Segment Start: DATASET EXCERPTS

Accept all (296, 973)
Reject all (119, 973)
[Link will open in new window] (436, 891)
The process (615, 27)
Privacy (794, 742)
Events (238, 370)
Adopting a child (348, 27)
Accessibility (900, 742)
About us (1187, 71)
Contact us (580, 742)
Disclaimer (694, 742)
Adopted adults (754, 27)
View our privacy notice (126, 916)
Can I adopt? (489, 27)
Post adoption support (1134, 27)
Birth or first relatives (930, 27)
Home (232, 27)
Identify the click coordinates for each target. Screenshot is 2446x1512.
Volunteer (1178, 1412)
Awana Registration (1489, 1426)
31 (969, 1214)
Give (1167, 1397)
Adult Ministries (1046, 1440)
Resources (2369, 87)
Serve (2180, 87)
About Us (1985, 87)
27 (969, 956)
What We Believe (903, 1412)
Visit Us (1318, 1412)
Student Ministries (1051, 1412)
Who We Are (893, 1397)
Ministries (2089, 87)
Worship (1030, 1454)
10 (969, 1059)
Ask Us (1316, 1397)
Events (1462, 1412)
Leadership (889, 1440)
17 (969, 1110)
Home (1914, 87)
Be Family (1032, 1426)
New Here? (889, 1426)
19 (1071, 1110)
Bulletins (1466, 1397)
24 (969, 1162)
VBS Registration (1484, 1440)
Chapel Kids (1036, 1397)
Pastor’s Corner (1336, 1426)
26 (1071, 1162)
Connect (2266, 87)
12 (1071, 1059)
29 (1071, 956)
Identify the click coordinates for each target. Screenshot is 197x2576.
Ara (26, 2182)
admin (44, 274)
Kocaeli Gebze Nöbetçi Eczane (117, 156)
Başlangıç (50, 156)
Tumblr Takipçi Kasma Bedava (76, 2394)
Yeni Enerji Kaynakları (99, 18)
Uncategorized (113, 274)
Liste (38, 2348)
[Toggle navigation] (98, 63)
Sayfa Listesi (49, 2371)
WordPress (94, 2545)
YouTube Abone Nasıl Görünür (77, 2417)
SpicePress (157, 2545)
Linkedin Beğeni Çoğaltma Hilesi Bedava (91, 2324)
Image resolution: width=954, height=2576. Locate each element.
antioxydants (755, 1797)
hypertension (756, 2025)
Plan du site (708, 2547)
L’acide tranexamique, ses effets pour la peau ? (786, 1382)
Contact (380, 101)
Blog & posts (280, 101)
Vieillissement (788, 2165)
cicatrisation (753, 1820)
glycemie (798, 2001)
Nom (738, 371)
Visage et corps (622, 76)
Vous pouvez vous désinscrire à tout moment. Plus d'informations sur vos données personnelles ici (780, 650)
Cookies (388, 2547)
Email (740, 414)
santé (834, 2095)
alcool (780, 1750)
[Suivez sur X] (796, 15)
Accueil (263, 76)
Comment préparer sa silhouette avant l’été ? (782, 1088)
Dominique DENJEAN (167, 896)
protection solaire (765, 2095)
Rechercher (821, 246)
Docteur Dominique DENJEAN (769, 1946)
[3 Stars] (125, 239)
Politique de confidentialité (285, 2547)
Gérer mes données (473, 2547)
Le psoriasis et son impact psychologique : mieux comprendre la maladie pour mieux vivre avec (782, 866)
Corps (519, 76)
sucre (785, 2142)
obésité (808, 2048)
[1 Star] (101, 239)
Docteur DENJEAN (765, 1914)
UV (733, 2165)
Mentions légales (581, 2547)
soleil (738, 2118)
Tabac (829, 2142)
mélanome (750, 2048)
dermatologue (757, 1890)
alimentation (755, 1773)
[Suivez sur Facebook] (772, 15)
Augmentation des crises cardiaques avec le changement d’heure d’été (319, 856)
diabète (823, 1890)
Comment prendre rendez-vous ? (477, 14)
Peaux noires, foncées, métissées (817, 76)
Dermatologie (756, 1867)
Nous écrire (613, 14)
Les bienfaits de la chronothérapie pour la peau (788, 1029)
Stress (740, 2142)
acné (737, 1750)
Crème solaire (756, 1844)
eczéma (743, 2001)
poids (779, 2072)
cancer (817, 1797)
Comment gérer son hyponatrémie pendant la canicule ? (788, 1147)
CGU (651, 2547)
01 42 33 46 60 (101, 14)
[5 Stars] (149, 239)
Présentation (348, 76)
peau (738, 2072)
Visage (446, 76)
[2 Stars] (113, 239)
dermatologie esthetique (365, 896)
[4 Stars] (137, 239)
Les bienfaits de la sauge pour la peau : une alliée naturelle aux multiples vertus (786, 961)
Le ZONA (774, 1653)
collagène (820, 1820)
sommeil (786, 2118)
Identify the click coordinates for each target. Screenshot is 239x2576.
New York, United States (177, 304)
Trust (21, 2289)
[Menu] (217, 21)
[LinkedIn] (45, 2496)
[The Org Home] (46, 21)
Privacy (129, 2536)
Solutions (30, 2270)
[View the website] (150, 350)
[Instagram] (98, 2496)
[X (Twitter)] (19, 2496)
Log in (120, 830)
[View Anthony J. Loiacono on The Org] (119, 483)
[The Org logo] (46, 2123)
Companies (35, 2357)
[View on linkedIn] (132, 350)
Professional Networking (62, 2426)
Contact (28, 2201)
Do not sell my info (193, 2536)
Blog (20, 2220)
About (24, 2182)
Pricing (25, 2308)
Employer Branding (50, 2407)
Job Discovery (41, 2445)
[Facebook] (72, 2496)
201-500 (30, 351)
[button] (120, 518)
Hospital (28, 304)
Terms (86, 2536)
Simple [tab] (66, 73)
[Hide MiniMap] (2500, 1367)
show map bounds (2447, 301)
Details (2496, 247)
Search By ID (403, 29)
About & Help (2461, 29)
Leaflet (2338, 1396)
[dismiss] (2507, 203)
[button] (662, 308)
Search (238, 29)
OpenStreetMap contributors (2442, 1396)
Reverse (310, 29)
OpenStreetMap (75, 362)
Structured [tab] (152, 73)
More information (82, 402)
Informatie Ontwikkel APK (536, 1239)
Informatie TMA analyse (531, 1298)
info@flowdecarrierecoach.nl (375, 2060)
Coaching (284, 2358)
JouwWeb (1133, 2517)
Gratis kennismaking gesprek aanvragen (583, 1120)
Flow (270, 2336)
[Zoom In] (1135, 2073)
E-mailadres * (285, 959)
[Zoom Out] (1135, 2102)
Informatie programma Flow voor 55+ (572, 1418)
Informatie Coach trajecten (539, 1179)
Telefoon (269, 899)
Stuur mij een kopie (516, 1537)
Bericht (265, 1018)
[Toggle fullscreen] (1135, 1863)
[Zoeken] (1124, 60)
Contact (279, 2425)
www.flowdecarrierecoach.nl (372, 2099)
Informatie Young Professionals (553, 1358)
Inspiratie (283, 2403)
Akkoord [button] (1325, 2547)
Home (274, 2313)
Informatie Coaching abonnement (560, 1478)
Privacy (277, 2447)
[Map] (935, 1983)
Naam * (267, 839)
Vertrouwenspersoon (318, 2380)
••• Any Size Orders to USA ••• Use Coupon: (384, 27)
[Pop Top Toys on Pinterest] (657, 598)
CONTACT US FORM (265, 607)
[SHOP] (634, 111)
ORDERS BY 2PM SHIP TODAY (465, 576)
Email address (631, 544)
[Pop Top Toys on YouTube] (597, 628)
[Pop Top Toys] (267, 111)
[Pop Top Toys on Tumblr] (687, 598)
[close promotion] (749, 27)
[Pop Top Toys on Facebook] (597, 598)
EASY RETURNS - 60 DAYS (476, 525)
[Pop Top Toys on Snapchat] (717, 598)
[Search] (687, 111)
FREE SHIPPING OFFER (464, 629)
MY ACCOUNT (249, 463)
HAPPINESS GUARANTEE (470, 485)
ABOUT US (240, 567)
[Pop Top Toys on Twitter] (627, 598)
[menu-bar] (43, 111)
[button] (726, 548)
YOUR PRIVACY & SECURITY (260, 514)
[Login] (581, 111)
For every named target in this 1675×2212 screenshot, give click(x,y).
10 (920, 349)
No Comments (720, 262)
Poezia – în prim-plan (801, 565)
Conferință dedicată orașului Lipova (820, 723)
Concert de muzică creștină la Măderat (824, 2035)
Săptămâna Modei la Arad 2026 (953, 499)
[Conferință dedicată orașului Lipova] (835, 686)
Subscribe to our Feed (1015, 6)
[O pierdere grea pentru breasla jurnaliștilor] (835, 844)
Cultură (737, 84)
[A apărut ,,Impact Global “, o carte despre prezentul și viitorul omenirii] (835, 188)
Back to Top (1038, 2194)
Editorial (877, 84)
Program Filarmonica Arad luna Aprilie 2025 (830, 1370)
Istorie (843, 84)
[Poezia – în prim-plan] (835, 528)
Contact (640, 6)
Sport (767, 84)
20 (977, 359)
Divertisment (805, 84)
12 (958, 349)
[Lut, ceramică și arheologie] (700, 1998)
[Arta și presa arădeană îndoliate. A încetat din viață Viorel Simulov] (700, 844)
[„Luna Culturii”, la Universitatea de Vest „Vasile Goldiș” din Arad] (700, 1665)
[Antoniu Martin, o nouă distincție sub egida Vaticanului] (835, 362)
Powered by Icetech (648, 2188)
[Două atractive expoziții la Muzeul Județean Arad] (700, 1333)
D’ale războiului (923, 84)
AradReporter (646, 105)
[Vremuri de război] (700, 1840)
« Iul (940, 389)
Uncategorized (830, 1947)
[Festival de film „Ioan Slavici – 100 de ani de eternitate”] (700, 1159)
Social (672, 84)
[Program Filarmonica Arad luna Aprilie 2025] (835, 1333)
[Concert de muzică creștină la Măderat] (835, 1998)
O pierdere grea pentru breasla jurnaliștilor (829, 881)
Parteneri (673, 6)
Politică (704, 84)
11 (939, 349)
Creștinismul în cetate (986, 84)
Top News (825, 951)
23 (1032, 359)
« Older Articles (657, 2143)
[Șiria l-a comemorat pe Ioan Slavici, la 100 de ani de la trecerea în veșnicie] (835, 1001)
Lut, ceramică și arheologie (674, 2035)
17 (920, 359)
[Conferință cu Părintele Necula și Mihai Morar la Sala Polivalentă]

Segment End: DATASET EXCERPTS

ACTION ITEM
Word for word, repeat the data from its first line through the line with "Home (232, 27)", including both of those lines and no others.

RESULT FOR THIS TASK
Accept all (296, 973)
Reject all (119, 973)
[Link will open in new window] (436, 891)
The process (615, 27)
Privacy (794, 742)
Events (238, 370)
Adopting a child (348, 27)
Accessibility (900, 742)
About us (1187, 71)
Contact us (580, 742)
Disclaimer (694, 742)
Adopted adults (754, 27)
View our privacy notice (126, 916)
Can I adopt? (489, 27)
Post adoption support (1134, 27)
Birth or first relatives (930, 27)
Home (232, 27)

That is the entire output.